CK: My first reactions were kind of what I said earlier about the people at church who pulled me aside and told me their kids went to school with her kids, and they thought the story was so important, so that’s cool. I had colleagues that I worked with at The Daily who were really sweet and gave me a lot of great feedback about the story. Statesville is a really conservative community, so when we did share the story on Facebook, a lot of the public were very insensitive and ignorant when it came to being undocumented or being an immigrant in the country, which was part of Nesa’s story. They weren’t very understanding of that. But what was really cool that came out of that was that there were people in the comments that called them out on it, or kind of talked about what that means, so that was cool as well. I expected people to react negatively to that aspect of things, but it was cool to see other people in the community have that discussion.
HH: From your experience so far in the world of professional journalism, do you have any advice for journalism students preparing for a career upon graduating?

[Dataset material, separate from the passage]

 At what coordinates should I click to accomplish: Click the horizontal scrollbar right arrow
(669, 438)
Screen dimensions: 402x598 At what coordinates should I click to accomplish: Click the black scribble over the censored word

CK: Honestly, I think the biggest shock — and everyone tells you — is that you’re not going to get paid a lot. But even then, I was really shocked. When I first started at the Statesville Record & Landmark, I made $12.26 an hour. I didn’t know reporters made hourly wages for starting, that was kind of news to me. Which isn’t a bad thing because it means you’re getting compensated for your work, but I made $12 an hour when I interned at the Tulsa World the summer before, and now I had a ‘big girl job’ and it wasn’t much of a step up. My biggest obstacle was honestly making sure I could pay my bills, and that aspect of things was a rude awakening. It’s different to be able to do this at your college newspaper and love it, but then you actually have to try to support yourself. Fortunately, I made it work, but that was kind of a wake-up call. I think you just have to know that going into it, especially for newspapers. You have to really love it because that’s what was fulfilling to me. Obviously I needed to buy groceries and put gas in my car, but the cherry on top was that I believed in what I was doing and thought it was really important work. You have to believe in that or it’s going to be really tough. I guess from more of a newspaper industry perspective, it’s grim right now. I was so sick of everyone telling me in undergrad that print was dead, the newspaper industry is dying, blah, blah, blah. It was easy to brush that aside when I worked at The Daily when advertising and money wasn’t a big part of it. We just kind of got to focus on putting out really great work and engaging with our audience. In the professional world, standards are there. When I started out working at the Statesville Record & Landmark there were four reporters, and when I left it was me and one other guy — the editor who had hired me left. There was a lot of turnover and it was crazy. Even in just the year I was there out of college so much had changed. There are a lot of reasons to be discouraged, so I would encourage anyone who really cares about this industry and think what journalists do is important to have that reality going into it, and to have a really good support system of friends and peers who can cheer you along because it’s definitely not for the lighthearted.